С тех пор я лишь однажды видел г-на Жида на улице: он, как ни странно, выходил из подъезда моего дома; ему нужно было сделать всего лишь несколько шагов, чтобы повернуть за угол и окончательно исчезнуть из виду, но он остановился — и где, спросите вы: перед витриной букиниста, несмотря на то, что рядом располагались куда более привлекательные магазин зубоврачебных инструментов и кондитерская.
Он написал мне как-то раз[29], однако личных встреч у нас больше не было.
Я с удовольствием дополнил бы рассказ об этом выдающемся авторе своими соображениями по поводу его книг, однако, повторюсь, литературе я предпочитаю слишком многое.
ФРАНЦ КАФКА
(1883-1924)
По страницам жизни нашего ничем не примечательного современника, по следам запоздалого прохожего, чья косая тень ложится параллельно струям беспощадного дождя, по свету дня, бессильного расцветить несколько картинок из портновского альбома, Кафка заставляет пронестись целый шквал вопросов на все времена: куда мы идем, что нами правит, каков закон нашего бытия? Человек бьется в самом центре вселенской игры тех сил, смысл которых он обыкновенно отказывается понимать, и похоже, что именно категорический отказ разбираться в подобных хитросплетениях позволяет ему хоть как-то адаптироваться к жизни в обществе: трудно представить себе, чтобы ремесло сапожника или торговца очками могло сочетаться с размышлениями о высших целях человеческого бытия. Мысль самого Кафки впитала всю притягательность, все колдовское очарование его родной Праги: аккуратно отбивая минуты дня сегодняшнего, вместе с часами старой синагоги она поворачивает время вспять, а в полдень сзывает не берег Влтавы несметные полчища чаек: с наступлением темноты она одна способна видеть пламя в навсегда, казалось бы, потухших тиглях улицы Алхимиков, настоящего заповедника духов. Эта мысль, отмеченная глубинным пессимизмом, перекликается с рассуждениями французских моралистов, и прежде всего здесь вспоминается последний и, наверное, один из величайших среди них, Альфонс Рабб, считавший, что «Бог подчинил наш мир действию законов, большей частью незначительных и существующих лишь ради некоей высокой цели, нам самим неведомой — однако иногда он силой движущего нас морального инстинкта подсказывает, что есть где-то невидимый мир торжественного воздаяния, в котором все будет раскрыто и объяснено». Но герои Кафки напрасно стучатся в дверь этого мира: один, до последней минуты не осознавая, в чем его обвиняют, будет казнен без всякого суда; второй, призванный в замок, лишь потратит время на бесплодные попытки наконец в него проникнуть. Во всем своем величии здесь встает проблема недоступной нашему уразумению естественной необходимости, по определению противостоящей необходимости людской или логической и делающей несбыточным всякое стремление к свободе.

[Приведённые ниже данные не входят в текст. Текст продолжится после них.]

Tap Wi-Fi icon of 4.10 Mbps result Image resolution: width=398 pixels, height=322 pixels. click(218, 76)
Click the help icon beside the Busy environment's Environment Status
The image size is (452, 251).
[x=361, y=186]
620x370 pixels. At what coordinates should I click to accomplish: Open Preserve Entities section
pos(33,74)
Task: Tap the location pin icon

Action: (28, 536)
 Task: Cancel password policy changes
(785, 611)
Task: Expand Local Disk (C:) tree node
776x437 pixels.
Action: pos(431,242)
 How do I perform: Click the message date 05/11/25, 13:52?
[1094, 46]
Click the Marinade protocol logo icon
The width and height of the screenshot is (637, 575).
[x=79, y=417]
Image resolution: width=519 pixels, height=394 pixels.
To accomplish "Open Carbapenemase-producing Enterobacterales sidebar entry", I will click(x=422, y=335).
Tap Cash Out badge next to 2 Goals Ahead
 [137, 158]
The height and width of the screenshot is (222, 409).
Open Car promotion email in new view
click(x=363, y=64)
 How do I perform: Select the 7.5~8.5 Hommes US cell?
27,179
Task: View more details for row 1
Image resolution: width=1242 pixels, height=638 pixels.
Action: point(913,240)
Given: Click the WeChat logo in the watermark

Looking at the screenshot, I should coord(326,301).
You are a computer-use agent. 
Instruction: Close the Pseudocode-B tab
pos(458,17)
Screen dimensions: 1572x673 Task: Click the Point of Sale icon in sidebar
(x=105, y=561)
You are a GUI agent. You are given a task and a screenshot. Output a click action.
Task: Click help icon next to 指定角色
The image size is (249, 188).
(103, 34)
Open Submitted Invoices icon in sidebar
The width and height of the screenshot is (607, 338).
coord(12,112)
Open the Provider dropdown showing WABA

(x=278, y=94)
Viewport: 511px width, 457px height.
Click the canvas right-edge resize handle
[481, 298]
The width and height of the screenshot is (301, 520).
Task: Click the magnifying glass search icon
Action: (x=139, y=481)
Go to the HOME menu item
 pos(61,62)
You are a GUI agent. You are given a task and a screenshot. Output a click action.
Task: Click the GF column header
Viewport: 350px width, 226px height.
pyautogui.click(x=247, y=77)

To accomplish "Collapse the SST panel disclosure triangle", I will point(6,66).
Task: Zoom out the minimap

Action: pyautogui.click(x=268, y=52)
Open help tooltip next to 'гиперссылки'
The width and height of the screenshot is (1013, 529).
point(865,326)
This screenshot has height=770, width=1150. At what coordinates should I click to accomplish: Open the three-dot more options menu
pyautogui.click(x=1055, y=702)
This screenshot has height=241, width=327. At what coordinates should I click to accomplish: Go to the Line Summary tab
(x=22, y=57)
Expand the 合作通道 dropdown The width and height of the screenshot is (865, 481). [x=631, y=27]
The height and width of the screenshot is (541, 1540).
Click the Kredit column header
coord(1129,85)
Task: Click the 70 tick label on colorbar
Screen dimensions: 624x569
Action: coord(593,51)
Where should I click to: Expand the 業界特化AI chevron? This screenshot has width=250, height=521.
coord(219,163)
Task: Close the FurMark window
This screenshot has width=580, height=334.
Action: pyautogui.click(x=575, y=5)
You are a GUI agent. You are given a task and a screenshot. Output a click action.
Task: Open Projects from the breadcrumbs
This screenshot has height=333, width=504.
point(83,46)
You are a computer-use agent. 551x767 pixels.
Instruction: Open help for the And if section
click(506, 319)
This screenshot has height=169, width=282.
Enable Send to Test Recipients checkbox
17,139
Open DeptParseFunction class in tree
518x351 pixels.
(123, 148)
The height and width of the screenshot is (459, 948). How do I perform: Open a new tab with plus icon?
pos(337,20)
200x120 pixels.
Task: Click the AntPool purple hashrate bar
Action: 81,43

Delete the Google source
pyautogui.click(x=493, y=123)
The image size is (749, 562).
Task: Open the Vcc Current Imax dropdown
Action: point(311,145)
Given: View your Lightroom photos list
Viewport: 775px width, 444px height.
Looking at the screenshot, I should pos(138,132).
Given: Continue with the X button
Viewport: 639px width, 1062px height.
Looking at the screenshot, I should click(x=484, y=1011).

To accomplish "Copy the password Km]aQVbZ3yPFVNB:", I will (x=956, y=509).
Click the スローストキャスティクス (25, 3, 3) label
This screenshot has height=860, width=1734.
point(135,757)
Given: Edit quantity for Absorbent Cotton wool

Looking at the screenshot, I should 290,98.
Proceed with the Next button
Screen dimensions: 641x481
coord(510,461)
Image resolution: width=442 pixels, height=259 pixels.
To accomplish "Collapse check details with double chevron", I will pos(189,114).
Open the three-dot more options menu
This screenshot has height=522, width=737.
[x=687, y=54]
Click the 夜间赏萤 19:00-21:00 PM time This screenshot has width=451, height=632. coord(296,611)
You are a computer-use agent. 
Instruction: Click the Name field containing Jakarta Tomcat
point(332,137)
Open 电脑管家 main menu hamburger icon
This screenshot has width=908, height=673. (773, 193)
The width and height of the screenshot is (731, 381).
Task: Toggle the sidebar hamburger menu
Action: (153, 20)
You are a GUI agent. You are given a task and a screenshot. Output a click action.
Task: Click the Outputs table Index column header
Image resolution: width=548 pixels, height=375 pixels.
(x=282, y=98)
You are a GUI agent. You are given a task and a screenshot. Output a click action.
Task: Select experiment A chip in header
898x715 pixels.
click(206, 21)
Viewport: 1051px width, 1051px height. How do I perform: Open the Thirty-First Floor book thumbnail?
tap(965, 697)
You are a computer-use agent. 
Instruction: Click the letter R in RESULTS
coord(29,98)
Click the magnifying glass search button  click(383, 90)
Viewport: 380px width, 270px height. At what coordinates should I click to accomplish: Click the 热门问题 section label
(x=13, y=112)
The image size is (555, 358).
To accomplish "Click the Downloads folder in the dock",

Временное разрешение этого противостояния Кафка находит во власти сна. Населяющие сновидение вымышленные предметы и лица перестают восприниматься спящим как чужие, их присутствие всегда оказывается оправданным, а жаркое пламя Я, что освещает их мельчайшие детали, покидает вытянувшееся во сне тело человека и проникает в самую глубинную их суть.